‘We maken reizen om ons te verbazen over de hoogten van de bergen, over de eeuwige kringloop van de sterren,’ schreef Augustinus ooit eens, ‘maar aan onszelf gaan we zonder verbazing en verwondering voorbij’. En wat kunnen we doen om niet aan onszelf voorbij te lopen?
De Deense schrijfster Lene Henningsen leert het ons: ga erop uit, trek de wereld in en deel met anderen wat je onderweg tegenkomt. Maar stel vooral de goede vragen aan het leven.
En wat zijn die goede vragen? Wat ben ik? Hoe verhoud ik me tot mijn medemens? Hoe sta ik in relatie met wat de bron des levens genoemd wordt? En niet op de laatste plaats: hoe kan ik, vanaf het punt waar ik nu sta, van de wereld een betere plek maken?
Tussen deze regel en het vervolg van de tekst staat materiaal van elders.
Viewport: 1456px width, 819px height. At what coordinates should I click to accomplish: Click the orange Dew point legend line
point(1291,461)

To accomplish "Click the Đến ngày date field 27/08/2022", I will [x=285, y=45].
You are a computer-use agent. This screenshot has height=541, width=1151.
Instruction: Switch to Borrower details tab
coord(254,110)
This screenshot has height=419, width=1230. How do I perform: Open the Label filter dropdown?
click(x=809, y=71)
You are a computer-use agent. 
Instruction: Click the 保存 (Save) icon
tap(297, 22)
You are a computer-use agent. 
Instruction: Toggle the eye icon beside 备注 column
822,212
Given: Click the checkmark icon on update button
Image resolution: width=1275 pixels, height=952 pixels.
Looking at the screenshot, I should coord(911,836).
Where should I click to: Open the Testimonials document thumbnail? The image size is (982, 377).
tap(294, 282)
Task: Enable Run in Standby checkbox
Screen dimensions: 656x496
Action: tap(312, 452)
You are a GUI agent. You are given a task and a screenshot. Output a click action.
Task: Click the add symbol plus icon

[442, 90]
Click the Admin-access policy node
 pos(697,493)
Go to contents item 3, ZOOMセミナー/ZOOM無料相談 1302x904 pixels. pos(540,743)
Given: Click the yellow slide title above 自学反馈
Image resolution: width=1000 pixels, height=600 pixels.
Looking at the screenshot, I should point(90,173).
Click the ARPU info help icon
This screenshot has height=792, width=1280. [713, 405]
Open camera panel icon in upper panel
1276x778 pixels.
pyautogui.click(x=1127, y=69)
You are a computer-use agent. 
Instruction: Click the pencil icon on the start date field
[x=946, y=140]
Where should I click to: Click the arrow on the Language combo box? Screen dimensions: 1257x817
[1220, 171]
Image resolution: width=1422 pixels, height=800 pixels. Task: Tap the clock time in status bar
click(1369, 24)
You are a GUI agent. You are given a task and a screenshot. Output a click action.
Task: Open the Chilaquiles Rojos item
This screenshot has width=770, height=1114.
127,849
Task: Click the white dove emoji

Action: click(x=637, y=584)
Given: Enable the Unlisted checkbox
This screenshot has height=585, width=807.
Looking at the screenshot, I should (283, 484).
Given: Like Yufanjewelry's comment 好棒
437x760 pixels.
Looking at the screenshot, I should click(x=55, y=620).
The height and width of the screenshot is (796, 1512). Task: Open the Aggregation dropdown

Lene Henningsen ging op zoek naar de ervaring van zinvol leven. Zo kwam ze terecht in de werelden van inwijdingsgenootschappen, ridders en mystici. Ze ontdekte dat het leven een reis is met een eigen magie, een eigen mythe. Alle grote levensbeschouwingen bestaan bij de gratie van goed vertelde verhalen. Dwars door al die verhalen liep één rode draad: een echte reis bestaat niet uit het aankomen bij een doel. Wie reist, is onderweg. In het onderweg zijn, wordt de onwetendheid over de essentie van mens-zijn opgelost. We worden de essentie van Levend Zijn gewaar.
En dan? Dan weten we wat we hier te doen hebben.